_Task instructions_
Using the engine troubleshooting post, explain in one to three sentences why the writer believes the valves should never have been touched.

_Passage to read_
- - - - - - -
And my proveable fact is that the engine didn't start until we removed the rust. The valves were NOT (in my case) the main contributing factor in getting the engine to start. And yes, you are correct that the the battery does not directly send electricity to the armiture, but it does send electricity to the solenoid and starter, which both have to work in getting the armiture the electricity it needs to get the flywheel moving.

My problem solving went like this:

Changed the spark plug (it had some residue on it and was old).
Changed the oil.
Adjusted the valves.
Changed the solenoid.
Cleaned the ground wire in the back by the battery.
Up to that point, nothing worked.
We removed and sanded the armiture and flywheel.
At that point, the engine cranked perfect every time.
We heard a tapping in the engine.
We readjusted the valves.
Engine runs smoother.

End conclusion? It was the magnetic connection (or lack thereof) that was causing more issue than the valves. My bet is (since I could get it to run after I charged the battery) that the valves should have never been touched, because when it ran prior to our first valve adjustment attempt, it did not have that tapping sound. I probably did more harm than good.
- - - - - - -
_Stored data_
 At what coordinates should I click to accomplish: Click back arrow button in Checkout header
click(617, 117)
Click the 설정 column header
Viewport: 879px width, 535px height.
- - - - - - -
_Problem solution_
The writer could get the engine to run after charging the battery, and when it ran before the first valve adjustment it made no tapping sound. That tapping showed up only later, so the writer concludes the valve work probably did more harm than good.